Equivalent to self.as_xml().endswith(...).

from_ classmethod

from_(content)

Instantiate MarkupText from an XML element or a string, heuristically parsing any supported markup.

  • If called with an XML element, assumes it uses the Anthology's markup format and calls from_xml().
  • If called with a string, assumes the string might contain markup and will try to intelligently parse it.
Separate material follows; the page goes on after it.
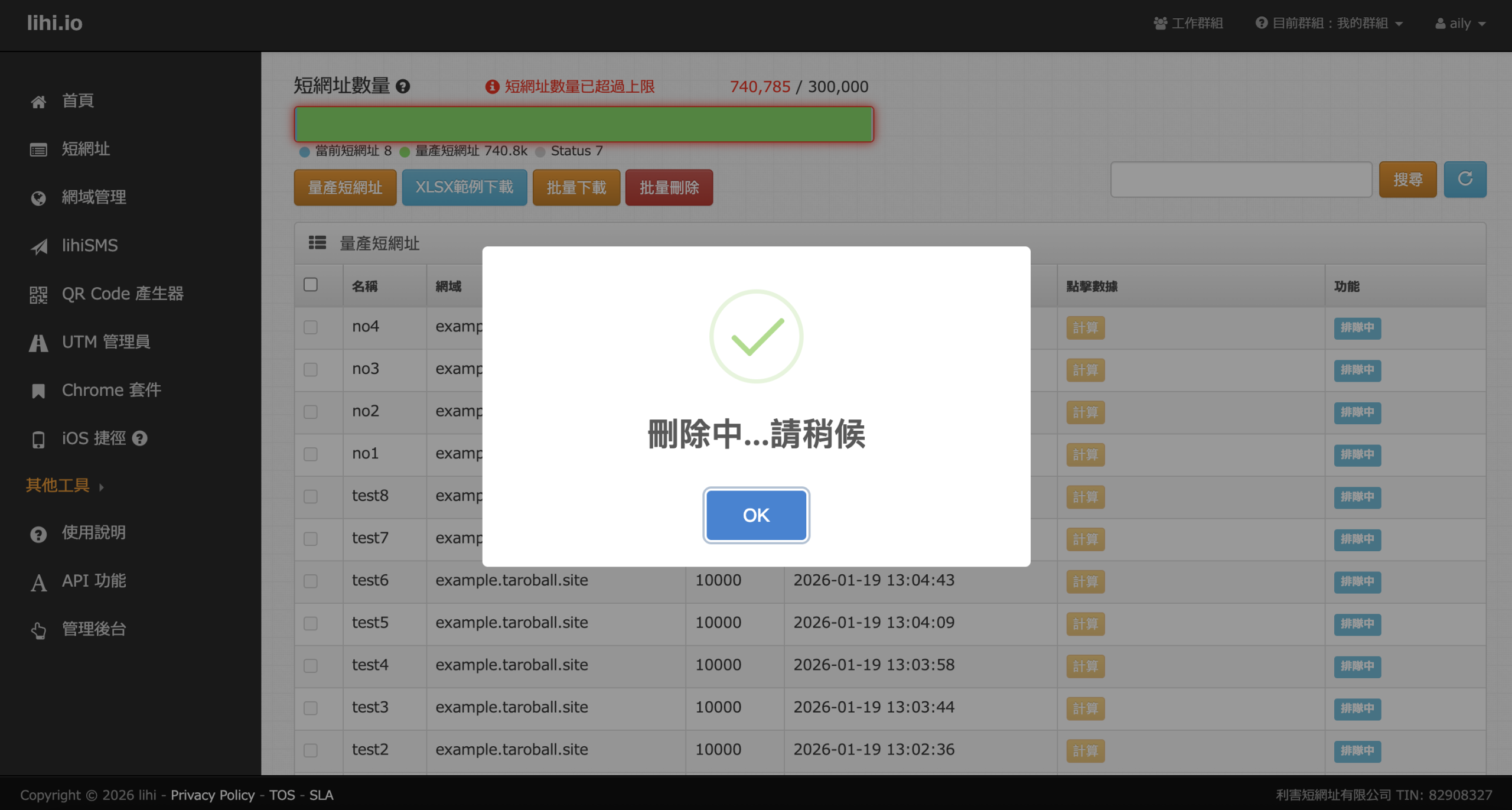Open the aily user account dropdown

[x=1460, y=23]
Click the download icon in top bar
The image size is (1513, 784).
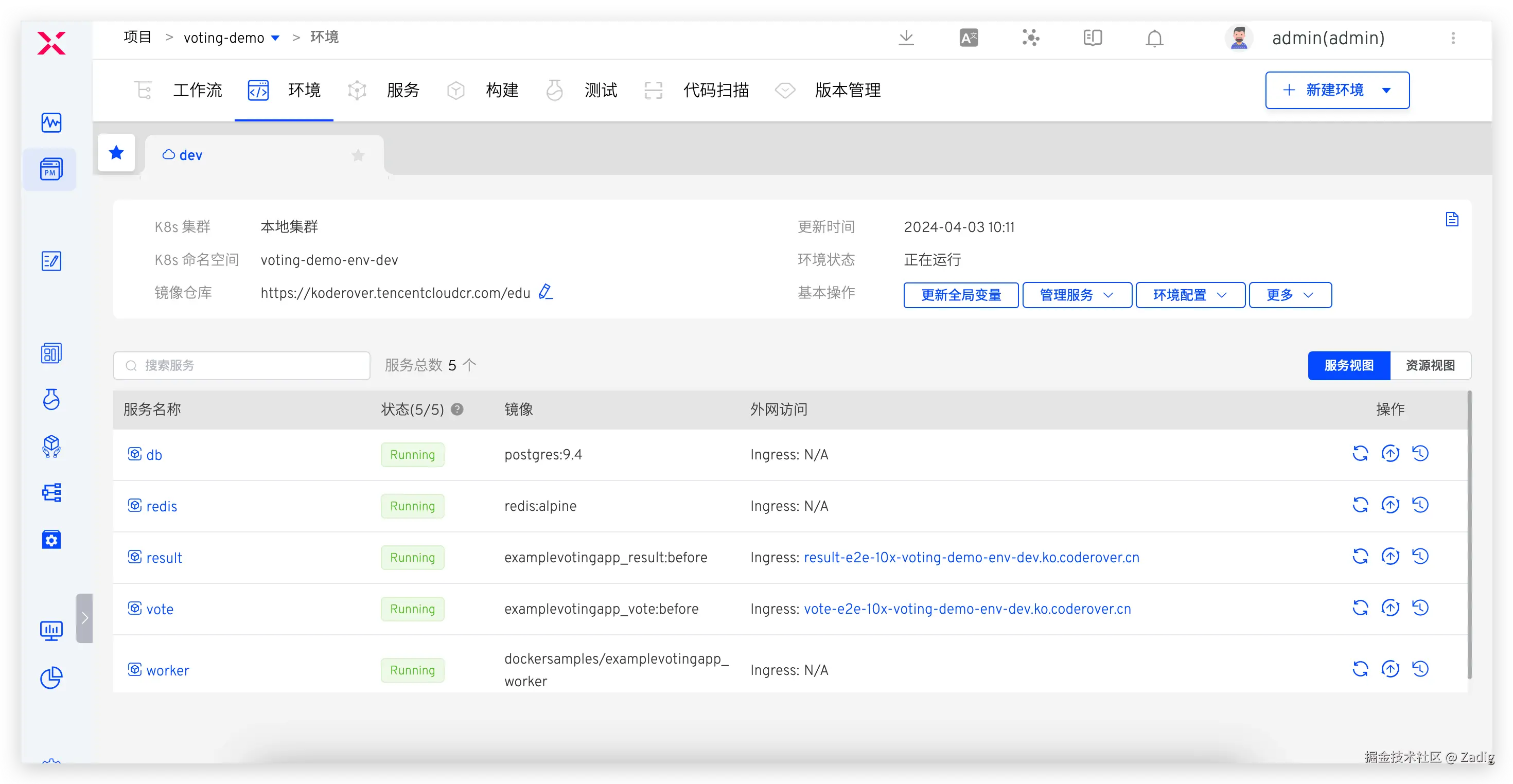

At the moment, only LaTeX markup is supported, which means that the effect of this is identical to calling from_latex_maybe(), but this may change if we support different types of markup in the future.
Note

If you want more fine-grained control over markup detection, call one of the more specific builder functions instead.

Parameters:

Name Type Description Default
content _Element | str

A string potentially containing markup, or an XML element containing valid MarkupText according to the schema.

required

Returns:

Type Description
MarkupText

Instantiated MarkupText object corresponding to the content.

from_latex classmethod

from_latex(text, clean=True)

Parameters:

Name Type Description Default
text str

A text string potentially containing LaTeX markup.

required
clean bool

If True, applies the Anthology's Unicode normalization.

True

Returns:

Type Description
MarkupText

Instantiated MarkupText object corresponding to the string.

from_latex_maybe classmethod

from_latex_maybe(text, clean=True)

Like from_latex(), but can be used if it is unclear if the string is plain text or LaTeX. Will prevent percentage signs being interpreted as LaTeX comments, and apply a heuristic to decide if a tilde is literal or a non-breaking space.

Parameters:

Name Type Description Default
text str

A text string potentially in plain text or LaTeX format.

required
clean bool

If True, applies the Anthology's Unicode normalization.

True

Returns:

Type Description
MarkupText

Instantiated MarkupText object corresponding to the string.

from_string classmethod

from_string(text, clean=True)

Parameters:

Name Type Description Default
text str

A simple text string without any markup.

required
clean bool

If True, applies the Anthology's Unicode normalization.

True

Returns:

Type Description
MarkupText

Instantiated MarkupText object corresponding to the string.

from_xml classmethod

from_xml(element)

Parameters:

Name Type Description Default
element _Element

An XML element containing valid MarkupText according to the schema.

required

Returns:

Type Description
MarkupText

Instantiated MarkupText object corresponding to the element.

startswith

startswith(prefix, start=None, end=None)

Return True if the string starts with the specified prefix, False otherwise.

Equivalent to self.as_xml().startswith(...).

to_xml

to_xml(tag='span')

Parameters:

Name Type Description Default
tag str

Name of outer tag in which the text should be wrapped.

'span'

Returns:

Type Description
_Element

A serialization of this MarkupText in Anthology XML format.